TASK REQUIREMENTS:
Without any pictures, retype exactly the lines from the one with "Task: Select the YTD zoom range" through the final line of the records.

THE DATA:
━━━━━━━━━━━━━━━━━━━━

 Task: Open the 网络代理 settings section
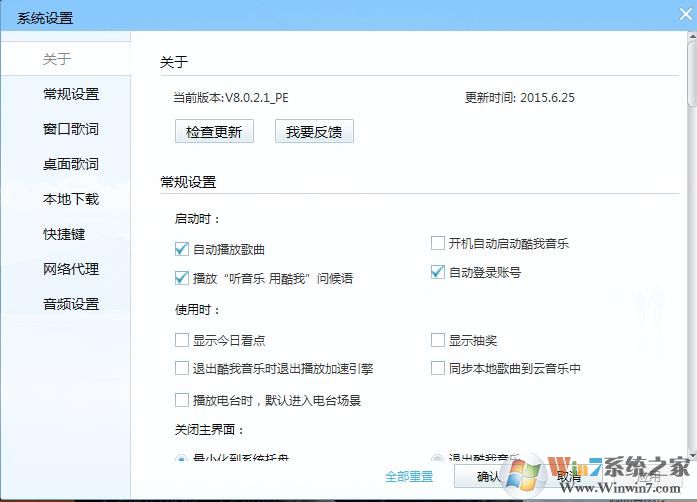(70, 269)
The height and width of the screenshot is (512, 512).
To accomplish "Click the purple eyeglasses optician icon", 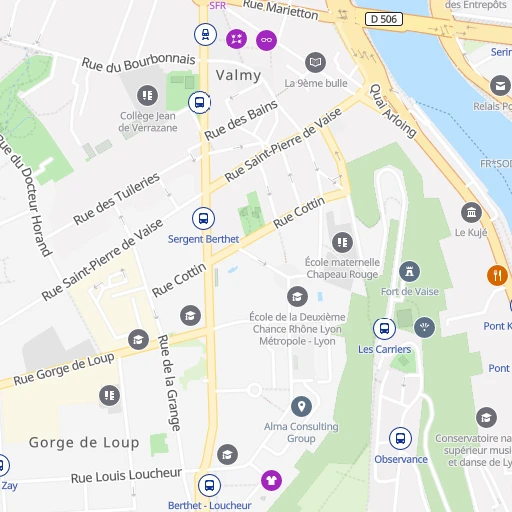I will tap(266, 40).
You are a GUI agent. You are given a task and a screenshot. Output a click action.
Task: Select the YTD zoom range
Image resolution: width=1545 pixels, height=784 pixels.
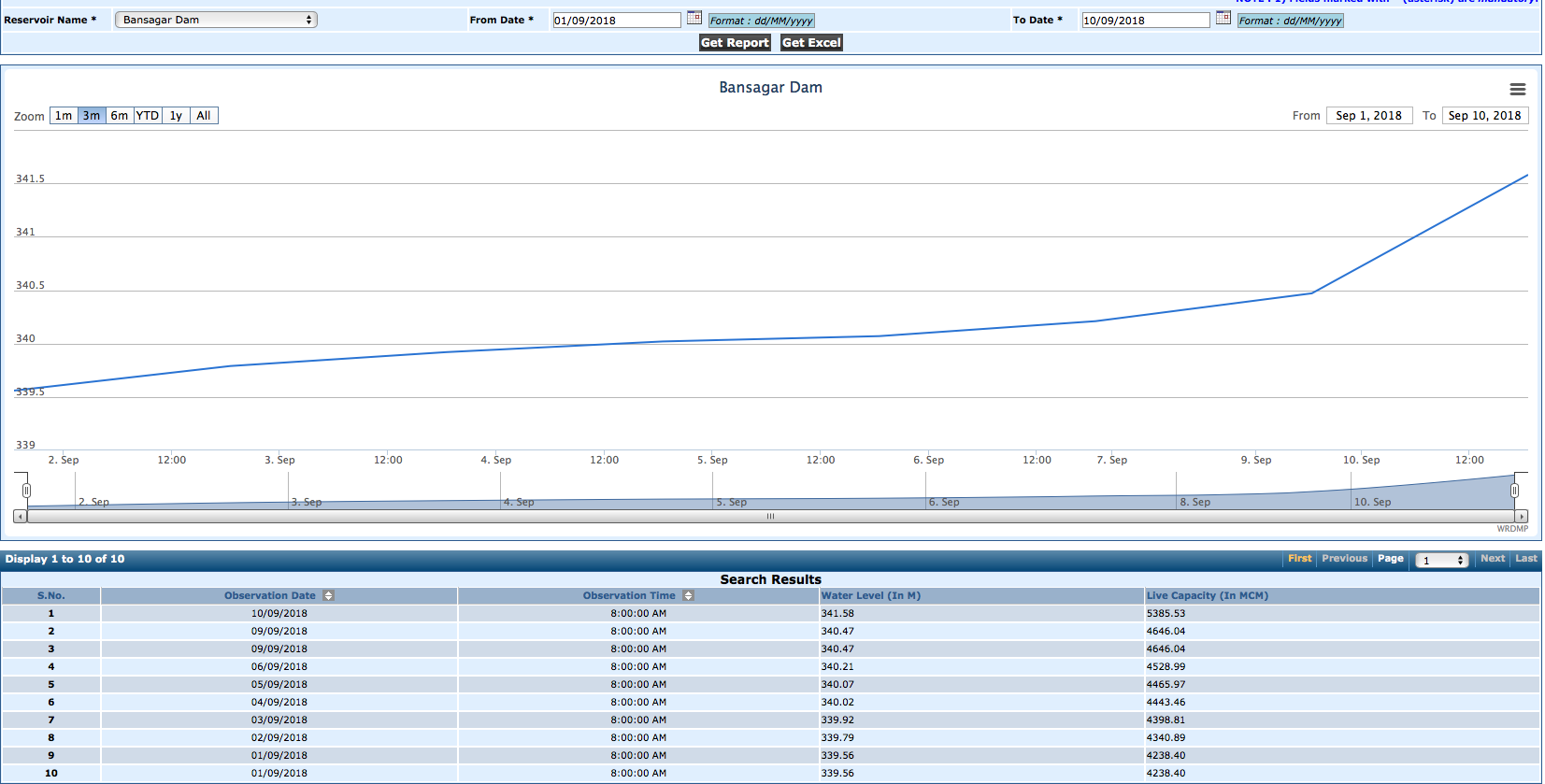click(x=148, y=116)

━━━━━━━━━━━━━━━━━━━━

OUTPUT:
Task: Select the YTD zoom range
Image resolution: width=1545 pixels, height=784 pixels.
click(x=148, y=116)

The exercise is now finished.